_Le problème_: Pouvez-vous recopier mot pour mot toutes les lignes ci-dessous, en omettant les images dans votre réponse ?

_Relevés de localisation d'éléments à l'écran_:
______________________________

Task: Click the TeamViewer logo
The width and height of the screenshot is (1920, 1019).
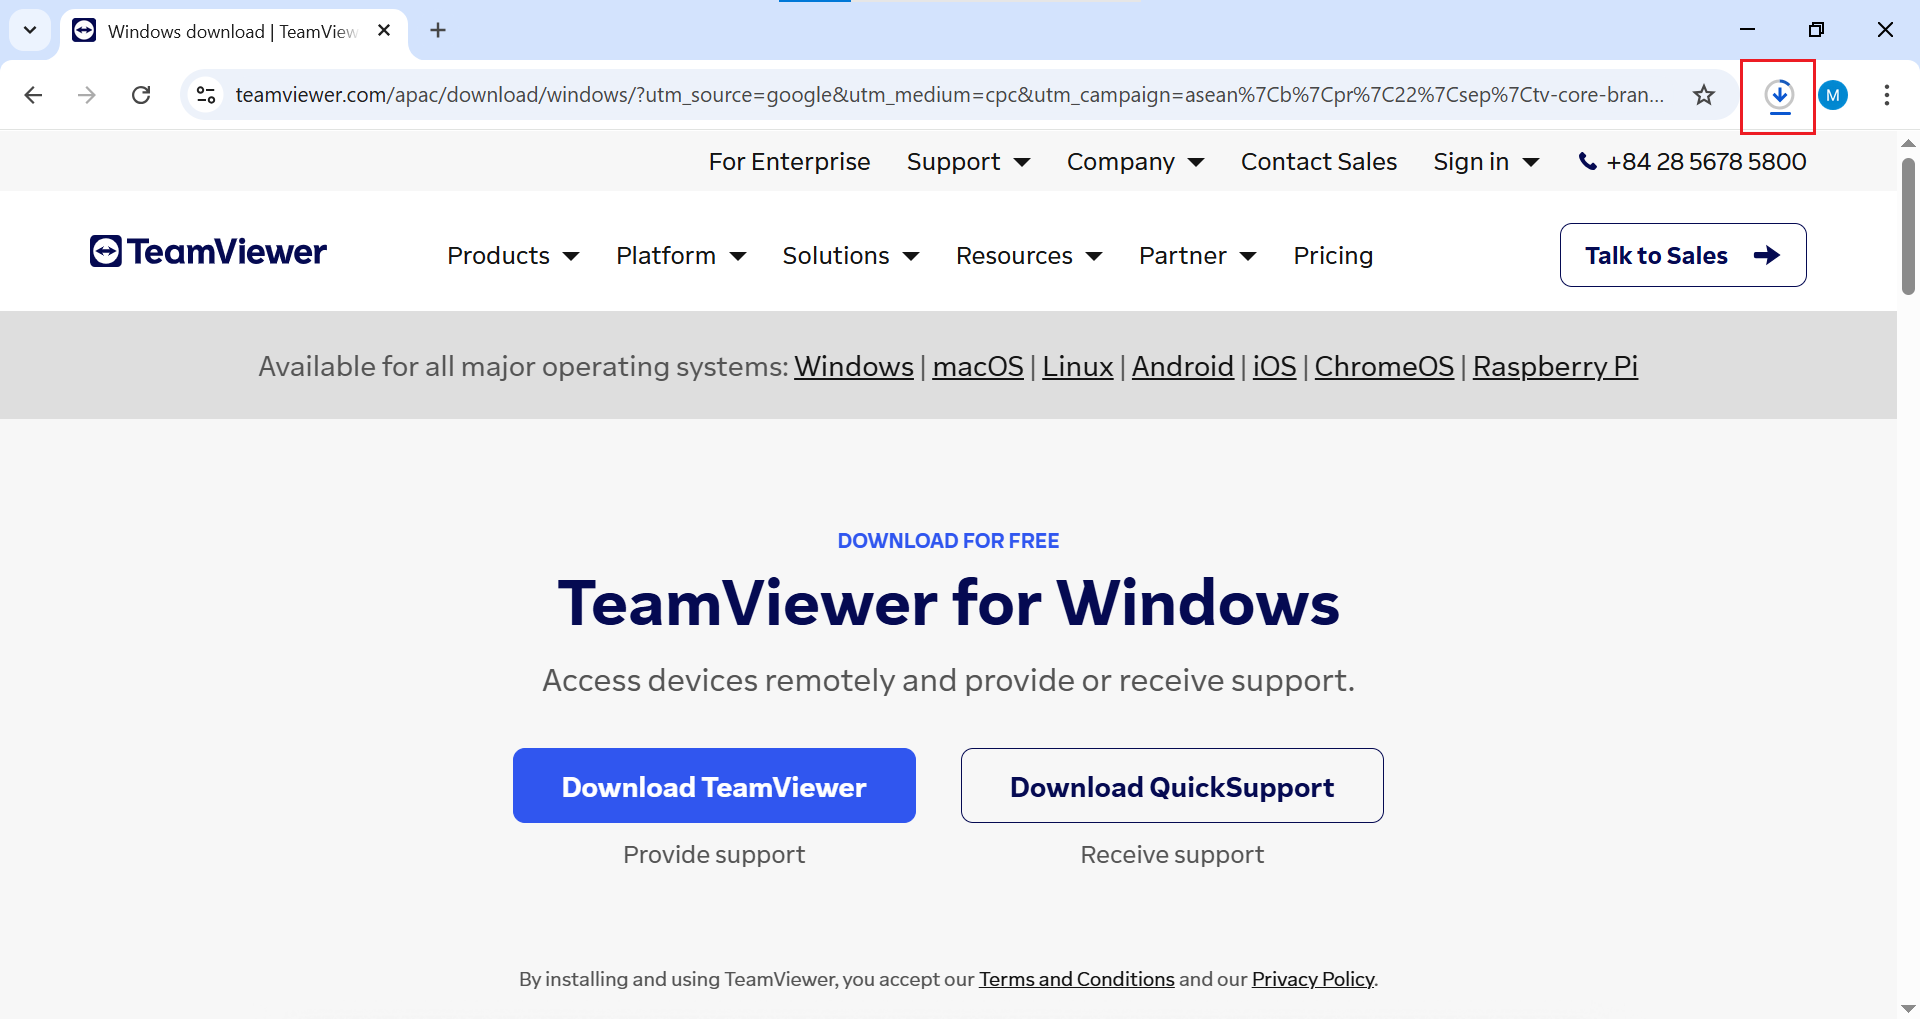Action: click(x=208, y=252)
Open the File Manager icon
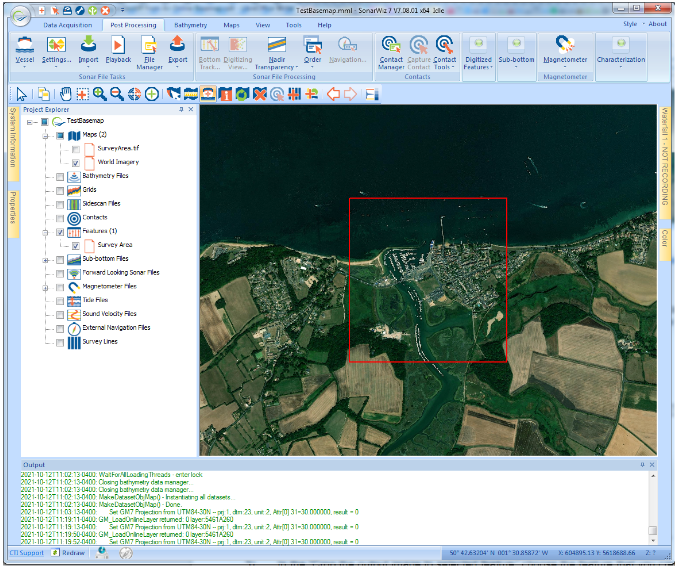 [x=148, y=45]
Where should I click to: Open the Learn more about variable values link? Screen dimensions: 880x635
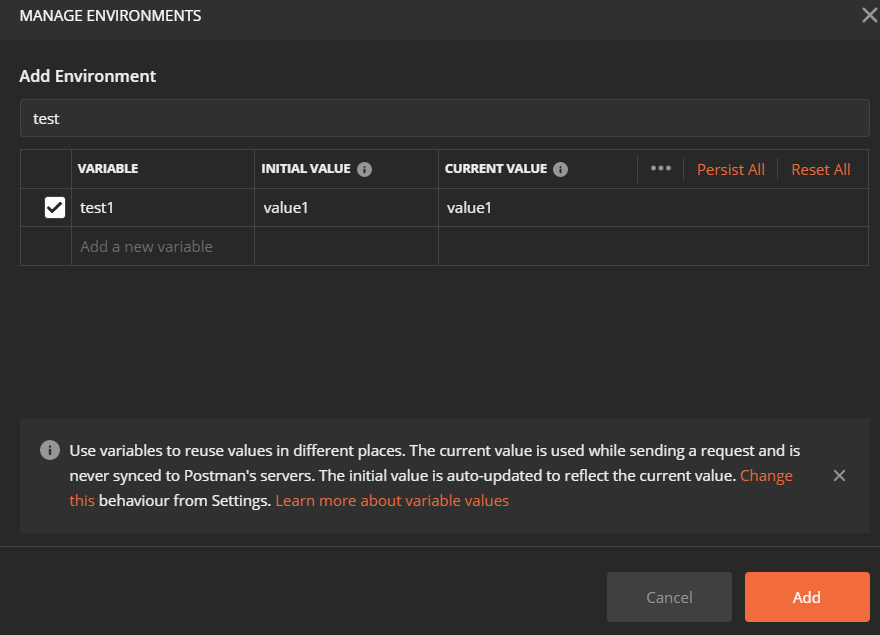pos(392,500)
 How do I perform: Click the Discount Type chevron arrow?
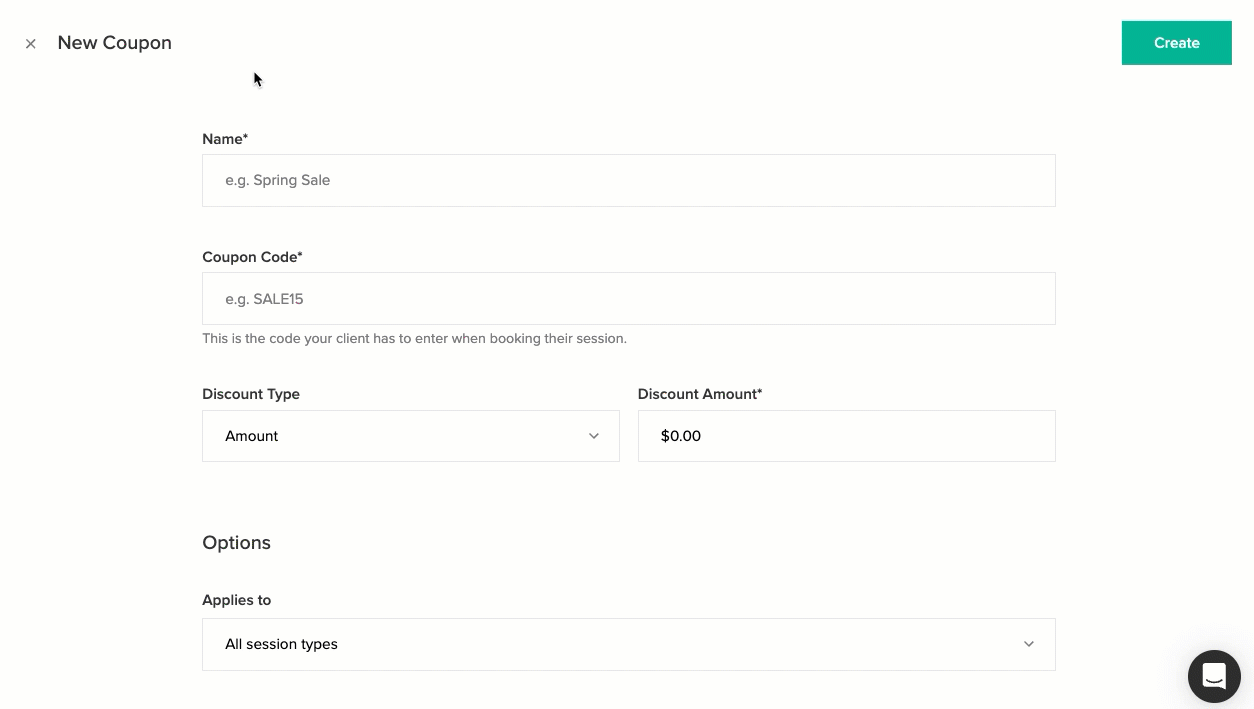pyautogui.click(x=594, y=436)
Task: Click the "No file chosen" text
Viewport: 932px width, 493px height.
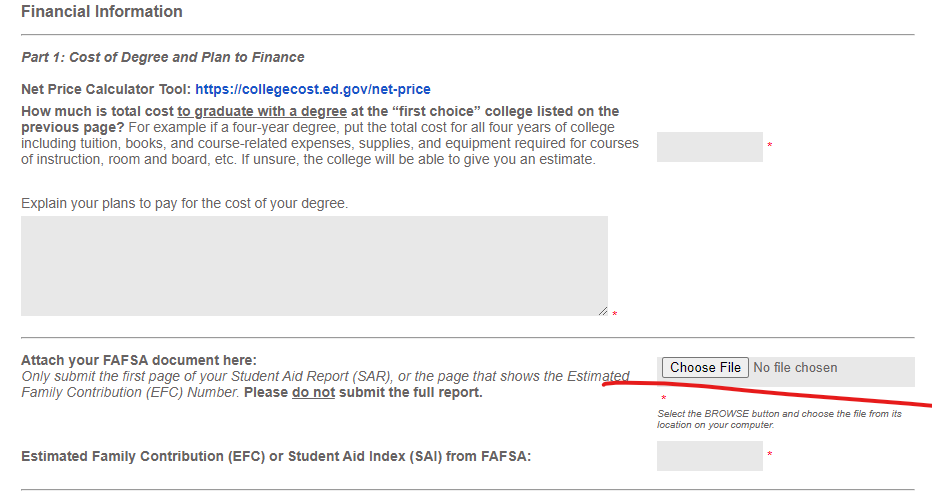Action: (795, 368)
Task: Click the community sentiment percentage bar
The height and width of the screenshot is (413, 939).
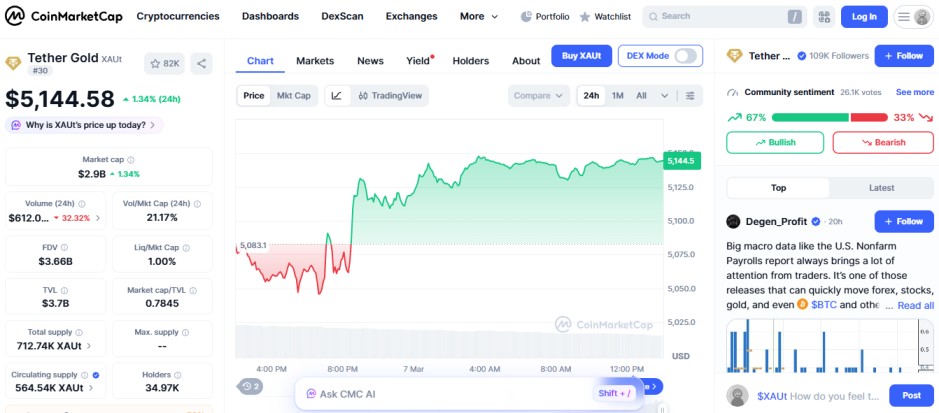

______________________________

_Réponse_:
Task: Click the TeamViewer logo
The width and height of the screenshot is (1920, 1019).
Action: click(x=208, y=252)
Open the File Manager icon
 [x=148, y=45]
Where should I click to: Open the Learn more about variable values link? Screen dimensions: 880x635
pos(392,500)
 How do I perform: Click the Discount Type chevron arrow?
pyautogui.click(x=594, y=436)
Task: Click the "No file chosen" text
Viewport: 932px width, 493px height.
Action: (795, 368)
Task: Click the community sentiment percentage bar
The height and width of the screenshot is (413, 939).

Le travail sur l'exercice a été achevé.